Tuning pocl behavior
--------------------

The behavior of pocl can be controlled with multiple environment variables
listed below. The variables are helpful both when using and when developing
pocl.

* POCL_BUILDING

 If  set, the pocl helper scripts, kernel library and headers are 
 searched first from the pocl build directory.

* POCL_BBVECTORIZE

 If set to 1, makes the pocl kernel compiler execute the LLVM BBVectorizer in
 addition to the SLP vectorizer and the inner loop vectorizer. BBVectorizer
 has known stability issues, therefore it's disabled by default, but it can
 provide performance improvements. See: https://github.com/pocl/pocl/issues/251

* POCL_CACHE_DIR

 If this is set to an existing directory, pocl uses it as the cache
 directory for all compilation results. This allows reusing compilation
 results between pocl invocations. If this env is not set, then the
 default cache directory will be used, which is ``$XDG_CACHE_DIR/pocl/kcache``
 (if set) or ``$HOME/.cache/pocl/kcache/`` on Unix-like systems.

* POCL_DEBUG

 Enables debug messages to stderr. This will be mostly messages from error
 condition checks in OpenCL API calls.
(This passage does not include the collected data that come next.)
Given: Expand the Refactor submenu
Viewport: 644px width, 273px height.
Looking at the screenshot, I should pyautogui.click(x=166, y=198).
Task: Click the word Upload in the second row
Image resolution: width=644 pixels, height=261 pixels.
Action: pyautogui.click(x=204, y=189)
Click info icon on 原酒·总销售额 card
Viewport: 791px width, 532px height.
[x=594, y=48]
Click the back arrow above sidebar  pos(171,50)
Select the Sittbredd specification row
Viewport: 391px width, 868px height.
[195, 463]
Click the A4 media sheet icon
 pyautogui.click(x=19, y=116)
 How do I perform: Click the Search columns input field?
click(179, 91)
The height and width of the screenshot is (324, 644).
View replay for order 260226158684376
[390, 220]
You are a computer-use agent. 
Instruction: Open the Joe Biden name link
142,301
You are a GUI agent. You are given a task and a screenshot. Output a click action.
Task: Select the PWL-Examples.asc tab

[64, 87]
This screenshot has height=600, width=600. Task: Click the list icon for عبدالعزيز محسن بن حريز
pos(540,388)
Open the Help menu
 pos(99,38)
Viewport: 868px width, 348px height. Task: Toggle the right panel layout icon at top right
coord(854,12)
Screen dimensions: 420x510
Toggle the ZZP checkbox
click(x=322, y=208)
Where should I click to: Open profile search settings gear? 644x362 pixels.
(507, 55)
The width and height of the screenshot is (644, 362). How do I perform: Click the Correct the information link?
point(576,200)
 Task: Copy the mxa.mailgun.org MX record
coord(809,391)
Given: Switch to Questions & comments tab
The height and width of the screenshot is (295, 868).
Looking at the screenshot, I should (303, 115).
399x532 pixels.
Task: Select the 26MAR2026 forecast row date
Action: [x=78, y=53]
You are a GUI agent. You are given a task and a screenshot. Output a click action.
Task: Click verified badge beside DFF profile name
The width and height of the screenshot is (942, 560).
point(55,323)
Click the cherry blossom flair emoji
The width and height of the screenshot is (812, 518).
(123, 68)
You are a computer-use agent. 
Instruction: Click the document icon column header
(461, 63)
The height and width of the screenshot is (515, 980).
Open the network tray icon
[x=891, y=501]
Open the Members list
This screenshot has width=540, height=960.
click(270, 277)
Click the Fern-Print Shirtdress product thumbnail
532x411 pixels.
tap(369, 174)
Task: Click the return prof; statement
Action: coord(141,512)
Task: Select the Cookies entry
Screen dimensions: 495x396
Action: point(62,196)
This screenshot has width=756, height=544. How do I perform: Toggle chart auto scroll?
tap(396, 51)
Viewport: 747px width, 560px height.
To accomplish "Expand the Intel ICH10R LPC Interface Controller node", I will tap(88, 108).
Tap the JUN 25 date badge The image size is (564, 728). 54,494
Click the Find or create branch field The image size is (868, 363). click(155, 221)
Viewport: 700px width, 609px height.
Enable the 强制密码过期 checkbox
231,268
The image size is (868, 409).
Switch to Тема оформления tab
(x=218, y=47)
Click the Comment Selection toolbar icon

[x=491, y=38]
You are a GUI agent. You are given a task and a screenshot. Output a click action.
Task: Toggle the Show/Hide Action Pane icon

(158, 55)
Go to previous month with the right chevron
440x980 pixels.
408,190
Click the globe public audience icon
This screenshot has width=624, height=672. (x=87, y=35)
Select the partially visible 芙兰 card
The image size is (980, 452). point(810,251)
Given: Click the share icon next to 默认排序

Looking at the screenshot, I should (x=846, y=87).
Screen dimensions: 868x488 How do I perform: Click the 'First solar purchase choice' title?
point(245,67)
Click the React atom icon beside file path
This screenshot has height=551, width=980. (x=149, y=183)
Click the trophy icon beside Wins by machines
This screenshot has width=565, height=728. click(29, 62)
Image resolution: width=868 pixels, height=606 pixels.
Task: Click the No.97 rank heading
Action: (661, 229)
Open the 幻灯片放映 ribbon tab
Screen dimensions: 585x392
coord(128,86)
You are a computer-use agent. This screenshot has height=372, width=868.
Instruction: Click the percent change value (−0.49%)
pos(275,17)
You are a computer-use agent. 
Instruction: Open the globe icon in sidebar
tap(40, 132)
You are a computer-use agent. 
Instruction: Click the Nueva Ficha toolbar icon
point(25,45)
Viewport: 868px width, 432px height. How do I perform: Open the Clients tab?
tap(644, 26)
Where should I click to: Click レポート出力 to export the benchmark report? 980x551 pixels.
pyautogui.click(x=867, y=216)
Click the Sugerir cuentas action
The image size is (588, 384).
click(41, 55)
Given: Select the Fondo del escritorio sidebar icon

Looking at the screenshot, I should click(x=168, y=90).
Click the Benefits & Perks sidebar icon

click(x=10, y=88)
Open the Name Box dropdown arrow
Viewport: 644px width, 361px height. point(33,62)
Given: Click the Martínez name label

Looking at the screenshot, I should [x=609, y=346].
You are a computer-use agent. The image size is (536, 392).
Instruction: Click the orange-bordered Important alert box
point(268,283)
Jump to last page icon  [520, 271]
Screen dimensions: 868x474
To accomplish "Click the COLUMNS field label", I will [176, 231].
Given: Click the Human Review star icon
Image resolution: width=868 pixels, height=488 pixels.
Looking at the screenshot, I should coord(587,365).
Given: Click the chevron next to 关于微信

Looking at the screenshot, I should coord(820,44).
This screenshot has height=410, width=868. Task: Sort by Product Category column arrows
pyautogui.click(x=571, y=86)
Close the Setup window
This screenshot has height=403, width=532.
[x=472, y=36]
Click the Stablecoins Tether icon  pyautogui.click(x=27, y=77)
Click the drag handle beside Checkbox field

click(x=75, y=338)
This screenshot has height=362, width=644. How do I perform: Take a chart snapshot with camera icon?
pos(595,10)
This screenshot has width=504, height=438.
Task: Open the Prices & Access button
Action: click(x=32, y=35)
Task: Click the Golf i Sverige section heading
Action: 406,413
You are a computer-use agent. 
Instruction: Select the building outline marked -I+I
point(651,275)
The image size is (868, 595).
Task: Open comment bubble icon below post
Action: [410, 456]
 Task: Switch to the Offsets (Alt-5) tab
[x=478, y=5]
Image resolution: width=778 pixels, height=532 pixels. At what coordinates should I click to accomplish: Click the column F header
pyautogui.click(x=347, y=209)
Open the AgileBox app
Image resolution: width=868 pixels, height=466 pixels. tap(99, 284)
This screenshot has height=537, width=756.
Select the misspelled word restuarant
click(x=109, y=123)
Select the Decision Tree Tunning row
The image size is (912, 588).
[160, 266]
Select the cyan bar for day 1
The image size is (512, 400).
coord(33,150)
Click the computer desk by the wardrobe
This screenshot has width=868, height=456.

Useful to e.g. distinguish between various
 reasons a call can return CL_INVALID_VALUE. If clock_gettime is available,
 messages will include a timestamp.

* POCL_DEVICES and POCL_x_PARAMETERS

 POCL_DEVICES is a space separated list of the device instances to be enabled.
 This environment variable is used for the following devices:

 *         basic        A minimalistic example device driver for executing
                        kernels on the host CPU. No multithreading.

 *         pthread      Native kernel execution on the host CPU with
                        threaded execution of work groups using pthreads.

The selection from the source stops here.